Clinical evaluation of cardiac status is important to assess sequelae. EC can be used to noninvasively measure extravascular lung water index in TTN. By tracking changes in thoracic electrical bioimpedance during the cardiac cycle, lung edema and decreased lung water content over time as the condition resolves can be continuously monitored. This technique may allow quantification of disease severity and treatment response without radiation exposure [22].

In the current study, there was no significant difference between both groups as regards gestational age, gender, Apgar 1 and 5 min, anthropometric measurements, or antenatal risk factors, while, as regards mode of delivery, there was a statistically significant increase in CS deliveries in TTN group. This came in agreement with Derbent et al. [27], who showed that the proportion of CS in the TTN group was significantly higher. Another retrospective study by Kasap et al. [28] carried out on 95 newborns with TTN and showed that 79% of the patients were delivered by CS.

TFC was significantly higher in TTN group on D1 compared to NLD group. Furthermore, there was statistically significant decrease in TFC on D3 compared to D1 in TTN group. But there was no statistically significant difference between TTN group on D3 and NLD group. This could be explained by the resorption of lung fluids over time in TTN patients.
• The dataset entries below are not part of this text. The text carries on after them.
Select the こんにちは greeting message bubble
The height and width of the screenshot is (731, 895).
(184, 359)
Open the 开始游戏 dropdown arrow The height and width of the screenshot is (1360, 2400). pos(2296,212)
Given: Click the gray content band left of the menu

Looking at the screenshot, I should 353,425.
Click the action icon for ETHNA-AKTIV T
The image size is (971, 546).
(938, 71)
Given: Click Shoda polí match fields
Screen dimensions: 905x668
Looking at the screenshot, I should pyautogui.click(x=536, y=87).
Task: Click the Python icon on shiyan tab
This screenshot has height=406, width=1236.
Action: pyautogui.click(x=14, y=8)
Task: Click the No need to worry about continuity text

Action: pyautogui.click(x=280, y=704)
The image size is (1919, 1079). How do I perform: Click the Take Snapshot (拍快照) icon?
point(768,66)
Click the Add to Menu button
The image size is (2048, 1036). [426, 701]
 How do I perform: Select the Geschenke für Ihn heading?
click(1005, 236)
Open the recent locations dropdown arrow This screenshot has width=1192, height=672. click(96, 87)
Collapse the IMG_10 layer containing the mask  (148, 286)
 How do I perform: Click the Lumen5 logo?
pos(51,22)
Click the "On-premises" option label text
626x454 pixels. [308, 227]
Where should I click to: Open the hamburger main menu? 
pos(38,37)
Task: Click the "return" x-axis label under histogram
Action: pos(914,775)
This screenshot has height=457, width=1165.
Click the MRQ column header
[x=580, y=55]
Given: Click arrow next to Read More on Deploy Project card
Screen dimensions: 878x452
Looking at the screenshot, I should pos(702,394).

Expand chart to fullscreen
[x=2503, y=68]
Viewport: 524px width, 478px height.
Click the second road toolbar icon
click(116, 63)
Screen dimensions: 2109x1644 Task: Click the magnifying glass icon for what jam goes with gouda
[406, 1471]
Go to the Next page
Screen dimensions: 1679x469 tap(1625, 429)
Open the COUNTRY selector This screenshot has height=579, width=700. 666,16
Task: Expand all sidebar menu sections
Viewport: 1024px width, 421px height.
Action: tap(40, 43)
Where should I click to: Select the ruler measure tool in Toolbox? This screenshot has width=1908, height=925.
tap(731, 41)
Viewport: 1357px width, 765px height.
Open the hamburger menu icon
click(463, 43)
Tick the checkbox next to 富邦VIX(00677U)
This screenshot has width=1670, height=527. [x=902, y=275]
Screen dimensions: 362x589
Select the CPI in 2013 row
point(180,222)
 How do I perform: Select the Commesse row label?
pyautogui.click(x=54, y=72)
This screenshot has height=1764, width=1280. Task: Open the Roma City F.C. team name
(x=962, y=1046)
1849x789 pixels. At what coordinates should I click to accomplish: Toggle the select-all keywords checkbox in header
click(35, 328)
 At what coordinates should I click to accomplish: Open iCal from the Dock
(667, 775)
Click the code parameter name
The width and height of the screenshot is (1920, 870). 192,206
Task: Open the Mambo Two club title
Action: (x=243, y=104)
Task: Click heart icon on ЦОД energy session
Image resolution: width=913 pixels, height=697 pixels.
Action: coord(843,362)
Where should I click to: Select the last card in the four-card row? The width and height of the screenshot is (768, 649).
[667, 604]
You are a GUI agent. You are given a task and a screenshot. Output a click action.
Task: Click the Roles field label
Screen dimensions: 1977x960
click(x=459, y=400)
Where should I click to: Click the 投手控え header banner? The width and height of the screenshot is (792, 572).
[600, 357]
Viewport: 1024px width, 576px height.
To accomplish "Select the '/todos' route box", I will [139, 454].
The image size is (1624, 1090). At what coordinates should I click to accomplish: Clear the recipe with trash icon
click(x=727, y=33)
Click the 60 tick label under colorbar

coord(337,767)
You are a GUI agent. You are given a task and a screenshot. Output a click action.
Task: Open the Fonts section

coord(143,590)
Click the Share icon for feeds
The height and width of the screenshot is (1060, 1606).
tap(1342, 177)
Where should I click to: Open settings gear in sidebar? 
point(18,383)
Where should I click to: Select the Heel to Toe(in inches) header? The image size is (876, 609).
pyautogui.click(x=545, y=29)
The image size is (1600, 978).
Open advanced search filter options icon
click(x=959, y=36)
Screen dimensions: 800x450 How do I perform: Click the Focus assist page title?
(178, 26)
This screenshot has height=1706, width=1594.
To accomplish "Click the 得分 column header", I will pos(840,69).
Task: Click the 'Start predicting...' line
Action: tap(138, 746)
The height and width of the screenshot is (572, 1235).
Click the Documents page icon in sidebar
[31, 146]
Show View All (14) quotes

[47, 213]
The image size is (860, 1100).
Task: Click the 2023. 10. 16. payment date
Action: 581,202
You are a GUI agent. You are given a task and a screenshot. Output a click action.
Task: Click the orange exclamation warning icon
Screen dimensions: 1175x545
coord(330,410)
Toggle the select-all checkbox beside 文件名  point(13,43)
In agreement with our findings, Bassiouny et al. [29] revealed that TFC within the first 6 h was high. However, TFC at 24 h of ≤ 24 mL/kg and TFC drop rate at 24 h of > 12% are statistically significant discriminators of TTN from non-TTN.

TFC also was positively correlated with Downes’ and TTN scores in the TTN group. These results agree with Paviotti et al. [12], who found that TFC independently correlates with the presence of respiratory distress at birth and at 24 h of life in late preterm and term newborns.

LUS findings demonstrated DLP only in 31 cases, pleural line abnormalities were found in all the cases, while white lung was present in 6 in newborns with TTN. These results agree with Raimondi et al. [24], who concluded that pleural line with no consolidation is a consistent finding in TTN and the presence of a DLP is not essential for the LUS diagnosis of TTN.

As regards LUS, in our present study, there was significant increase in LUS score in TTN group on D1 compared to NLD group. Also, there was significant decrease in LUS score at D3 compared to D1 in TTN group. The difference between LUS score on D1 and D3 in TTN group could be explained that LUS score decreased progressively over time with resolution of TTN. Our results agreed with Pezza et al. [30], who showed that lung aeration score was evaluated and improved over time in TTN patients.

This also agreed with Li et al. [31], who found that LUS scores decreased significantly from day 1 to day 2. They also found that TTN group exhibited significantly higher LUS scores than did the control group. Also, Yoon et al. [22] demonstrated that LUS score for the prediction of TTN had a sensitivity of 67% and specificity of 97%. This also came in agreement with He et al. [32] meta-analysis which evaluated the diagnostic value of LUS for detecting TTN.

Our data showed a significant positive correlation between LUS and both Downes’ and TTN scores in the studied cases on D1 and D3. This can be explained because LUS score correlated with the severity of respiratory distress which was clinically assessed with Downes’ and clinical TTN scores during the TTN course. This observation came in agreement with the study by Raimondi et al. [24], who found a significant correlation between LUS and Silverman score. Both scores decreased progressively over time.

In our present study, there was a significant positive correlation between LUS score and duration of oxygen therapy. This agreed with Gunes et al. [33], who showed positive correlation between LUS and oxygen exposure. Also, Li et al. [31] observed a moderate correlation between the LUS score and respiratory severity score (RSS), which indicates that the LUS score reflects the clinical respiratory severity of neonates diagnosed with TTN.

We also observed a significant positive correlation between LUS and TFC on the first and third days in TTN cases. This came in agreement with Yoon et al. [22], who found that TFC correlated well with ultrasound in the estimation of extravascular lung fluid. As regards FTC and SVV, there was no statistically significant difference between TTN group and NLD group.

To the best of our knowledge, there are few studies in the current literature evaluating the EC in the diagnosis of TTN. Meanwhile, this is the first study to compare EC versus LUS to diagnose and follow up newborns with TTN.

The current study has some limitations; it was a single-center study, sample size was relatively small, the lack of studies about the reproducibility of the EC in neonates, the time points of evaluation can be variable within first 24 h of age and on the 3rd day, and neonates with different respiratory disorders like RDS were not included.